Carl Schmitt erkennt zudem eine gesteigerte soziale Inklination der Macht durch die Erzeugung von Konsens im massenmedialen Zeitalter. „Ein moderner Machthaber hat unendlich mehr Mittel, den Konsens zu seiner Macht zu bewirken, als Karl der Große oder Barbarossa“, heißt es dort. Kern seiner Auseinandersetzung mit dem Thema Macht ist die Feststellung, dass dieser eine „unentrinnbare innere Dialektik“ innewohnt: Selbst der absoluteste Herrscher ist abhängig von Informationen durch Berater. Er muss aus der Informationsflut dasjenige herausfiltern, was er für den Bestand seiner Regierung für notwendig hält. Der zutragende Informant hat durch eine selektive Übermittlung bereits Anteil an der Macht, gleichgültig, ob formell oder informell. Macht hat man niemals ganz für sich alleine – nicht einmal in despotischen Regimekonstellationen der Politik.

Sukzessive muss es dann, so Schmitt, zu Revierkämpfen um den Zugang zum Machthaber kommen. Der Vorraum der Macht wird zum Schauplatz dieser Auseinandersetzung um den relativen Anteil an dieser natürlich begrenzten Macht. Schmitt: „Jede Steigerung der direkten Macht verdickt und verdichtet auch den Dunstkreis indirekter Einflüsse.“ Es bildet sich ein Korridor des Machtkampfes, dessen Gladiatoren nicht nur die Minister und politischen Amtsträger, sondern auch die einfachen Köche, Chauffeure und Leibwächter sind. Kurzum, die gesamte Entourage eines Politikers ringt um den Zugang zum Machthaber. Die Frage der Akzessibilität wird zum Hegemonieanspruch auf mitstrukturierenden Einfluss und dem direkten Einfluss auf die Entscheidung selbst. Die Entscheidung ist die Essenz aller politischer Macht. Ihr Verhältnis zur Macht ist reziprok. Hier schließt sich der Kreis.
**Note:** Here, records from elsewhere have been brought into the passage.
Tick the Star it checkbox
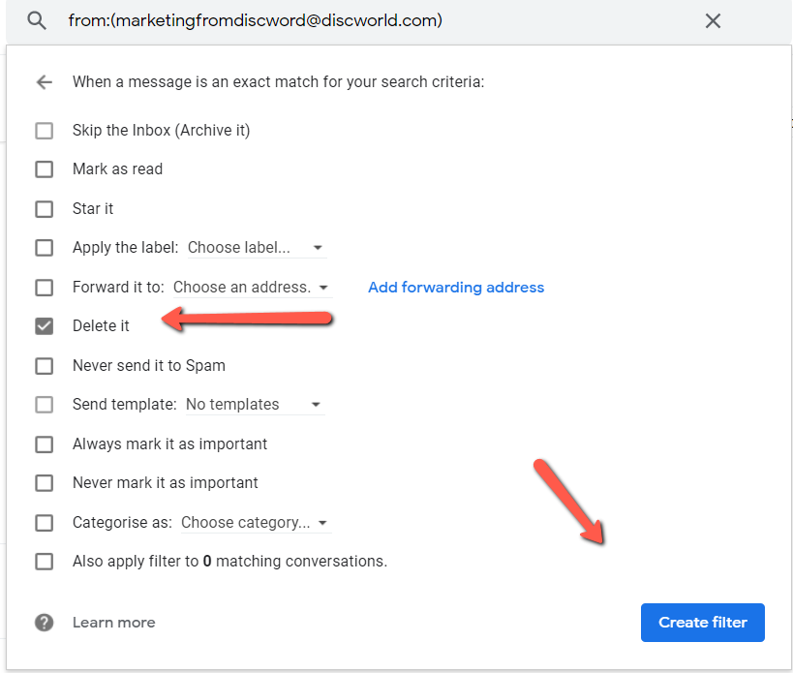The height and width of the screenshot is (673, 793). click(x=44, y=209)
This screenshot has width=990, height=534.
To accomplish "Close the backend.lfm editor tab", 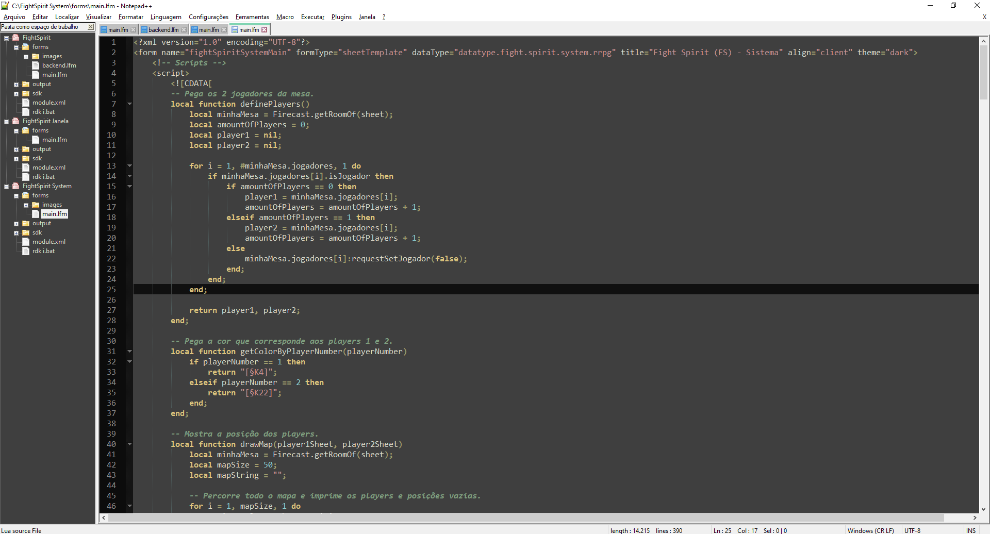I will pyautogui.click(x=184, y=30).
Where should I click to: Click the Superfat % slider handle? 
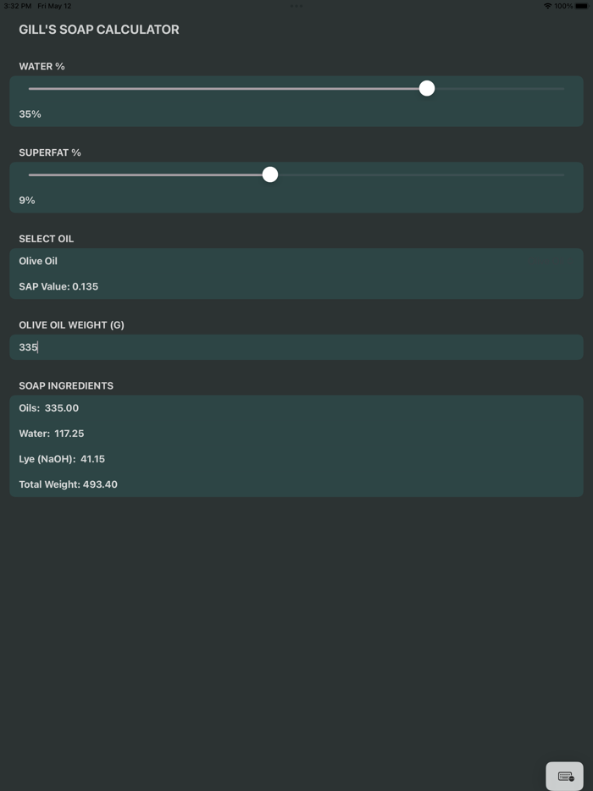270,174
Überträgt man diese Überlegungen auf unsere Demokratie, könnte uns das davor bewahren, Politik allzu personenzentriert zu denken – oder aber die Bedeutung der Macht und ihrer Verteilung zu unterschätzen.







– Carl Schmitt:

Gespräch über die Macht und den Zugang zum Machthaber. Klett-Cotta Verlag, Stuttgart 2008. 96 Seiten, 16 Euro.